Between Cultural Revival and State Censorship: Ukrainian Poetic Cinema of the 1960s and 1970s

Doctoral Researcher / coordinator
Oleksii Isakov

Details

Folder, Central State Archive-Museum of Literature and Art of Ukraine (ZSAMLKU), photo: Oleksii Isakov

The Ukrainian Poetic Cinema of the 1960s and 1970s represents an outstanding period in Ukrainian and all-Soviet film history. Unexpected artistic freedom, allegorism, aesthetic ambiguity, combined with avant-garde cinematic techniques and Ukrainian national motifs, were both enticing and frightening. The filmmakers of this period succeeded in creating several films with a completely new aesthetic that was far removed from the usual socialist realism with its “positive, optimistic (socialist) heroes, comprehensibility, simplicity and catchiness of subjects and motifs as well as pedagogical effectiveness”.[1]

In total, between 10 and 15 feature-length films are attributed to Ukrainian Poetic Cinema, mostly from the years 1964-1972, made by directors such as Serhij Paradžanov, Leonid Osyka, Jurij Illjenko, Volodymyr Denysenko, Mykola Maščenko, Borys Ivčenko, Rollan Serhijenko and Ivan Mykolajčuk. Around a third of these films were banned immediately after production for ideological reasons and could only be shown publicly in the late perestroika years or even in independent Ukraine after 1991.[2]


The main focus of this work is on the historical contextualization of the film-making process in the 1960s and 1970s and on the complex relationships between filmmakers and the state cinema authorities. Primarily, films with pre-Soviet themes will be considered, as they were particularly influential in the general movement for Ukrainian national self-determination after the era of Stalinism. Most of these films are based on literary works from the 19th and early 20th centuries and accordingly reflect Ukrainian reality before the times of the Soviet Union, for example:


“Tini zabutych predkiv” (“Shadows of Forgotten Ancestors”, 1964) by Serhij Paradžanov, based on the povist’ of the same name by Mychajlo Kocjubyns’kyj (1911);
“Kaminnyj Chrest” (“The Stone Cross”, 1968) by Leonid Osyka, based on the novellas “Kaminnyj Chrest” (“The Stone Cross”, 1899) and “Zlodij” (“The Thief”, 1899) by Vasyl’ Stefanyk;
“Večir na Ivana Kupala” (“St.
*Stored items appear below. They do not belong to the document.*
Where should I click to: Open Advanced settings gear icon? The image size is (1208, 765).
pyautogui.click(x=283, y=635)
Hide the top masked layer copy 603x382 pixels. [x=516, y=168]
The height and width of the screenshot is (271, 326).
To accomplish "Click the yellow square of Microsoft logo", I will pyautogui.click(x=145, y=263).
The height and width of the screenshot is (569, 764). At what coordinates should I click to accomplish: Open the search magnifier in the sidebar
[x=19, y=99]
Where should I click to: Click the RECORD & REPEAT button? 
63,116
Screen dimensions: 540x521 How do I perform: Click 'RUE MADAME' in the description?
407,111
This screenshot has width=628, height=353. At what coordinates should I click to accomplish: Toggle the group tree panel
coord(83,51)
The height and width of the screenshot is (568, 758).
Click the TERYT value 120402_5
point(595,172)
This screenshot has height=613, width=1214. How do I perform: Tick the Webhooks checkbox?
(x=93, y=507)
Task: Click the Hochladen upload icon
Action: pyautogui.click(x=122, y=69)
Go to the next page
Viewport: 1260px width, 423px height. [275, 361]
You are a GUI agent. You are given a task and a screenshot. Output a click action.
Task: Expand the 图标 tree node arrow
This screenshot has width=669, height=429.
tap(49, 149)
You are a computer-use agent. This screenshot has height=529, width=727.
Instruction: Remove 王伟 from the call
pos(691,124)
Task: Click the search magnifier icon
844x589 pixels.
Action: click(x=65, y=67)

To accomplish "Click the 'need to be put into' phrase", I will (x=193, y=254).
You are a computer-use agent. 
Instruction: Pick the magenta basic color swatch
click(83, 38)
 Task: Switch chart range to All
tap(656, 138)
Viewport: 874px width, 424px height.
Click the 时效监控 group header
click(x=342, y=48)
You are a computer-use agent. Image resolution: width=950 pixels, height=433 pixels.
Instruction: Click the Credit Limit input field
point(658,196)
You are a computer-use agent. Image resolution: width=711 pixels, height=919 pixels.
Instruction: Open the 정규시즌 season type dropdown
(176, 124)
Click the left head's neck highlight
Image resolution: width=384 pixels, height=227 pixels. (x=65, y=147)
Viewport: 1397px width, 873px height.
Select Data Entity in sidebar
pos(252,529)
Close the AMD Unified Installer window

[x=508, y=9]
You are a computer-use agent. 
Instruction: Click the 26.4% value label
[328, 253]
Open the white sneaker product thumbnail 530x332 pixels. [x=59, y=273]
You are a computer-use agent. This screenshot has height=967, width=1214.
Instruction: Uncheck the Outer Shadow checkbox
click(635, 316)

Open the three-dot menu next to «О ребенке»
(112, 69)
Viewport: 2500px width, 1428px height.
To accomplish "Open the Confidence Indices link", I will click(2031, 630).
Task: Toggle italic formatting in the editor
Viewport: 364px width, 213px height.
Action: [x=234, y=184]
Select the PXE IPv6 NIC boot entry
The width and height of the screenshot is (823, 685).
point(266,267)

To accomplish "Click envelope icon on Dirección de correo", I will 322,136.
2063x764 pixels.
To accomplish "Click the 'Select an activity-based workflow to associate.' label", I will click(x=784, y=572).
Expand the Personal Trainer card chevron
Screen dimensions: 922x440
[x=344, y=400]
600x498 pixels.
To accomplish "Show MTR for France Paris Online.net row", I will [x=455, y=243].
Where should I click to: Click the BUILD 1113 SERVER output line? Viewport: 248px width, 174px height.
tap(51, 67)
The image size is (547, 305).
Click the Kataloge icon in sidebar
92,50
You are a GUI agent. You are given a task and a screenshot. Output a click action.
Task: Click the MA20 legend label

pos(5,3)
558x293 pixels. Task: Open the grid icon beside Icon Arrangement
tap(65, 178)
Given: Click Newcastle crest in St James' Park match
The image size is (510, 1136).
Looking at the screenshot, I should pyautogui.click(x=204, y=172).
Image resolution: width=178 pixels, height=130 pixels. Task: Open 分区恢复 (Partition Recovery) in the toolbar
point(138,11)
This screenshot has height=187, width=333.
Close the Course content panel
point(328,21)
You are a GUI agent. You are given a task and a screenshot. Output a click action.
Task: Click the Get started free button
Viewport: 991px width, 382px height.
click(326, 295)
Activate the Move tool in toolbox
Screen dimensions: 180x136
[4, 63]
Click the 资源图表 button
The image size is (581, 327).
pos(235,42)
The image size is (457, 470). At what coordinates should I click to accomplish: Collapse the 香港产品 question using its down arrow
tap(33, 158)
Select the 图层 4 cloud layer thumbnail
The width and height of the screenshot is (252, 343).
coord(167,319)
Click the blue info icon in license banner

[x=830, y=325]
John’s Eve”, 1969) by Jurij Illenko, based on the short stories by Mykola Hohol’ and Ukrainian folk tales;
“Zachar Berkut” (1971), also by Leonid Osyka, based on the historical povist’ of the same name by Ivan Franko (1883) and
“Propala hramota” (“The Lost Letter”, 1972) by Borys Ivčenko, based on the short story of the same name by Mykola Hohol’ (1831).
 


[1] Murašov, Jurij (2010): Sozialistische Politik, osteuropäisches Kino und Deleuzes Filmphilosophie. In: Drubek-Meyer, Natascha; Murašov, Jurij (Eds), here p. 6.
[2] See Brjuchovec’ka, Larysa (2008): Proryv do vičnoho. In: KinoTeatr 5 (79), pp. 2–6, here p. 3f.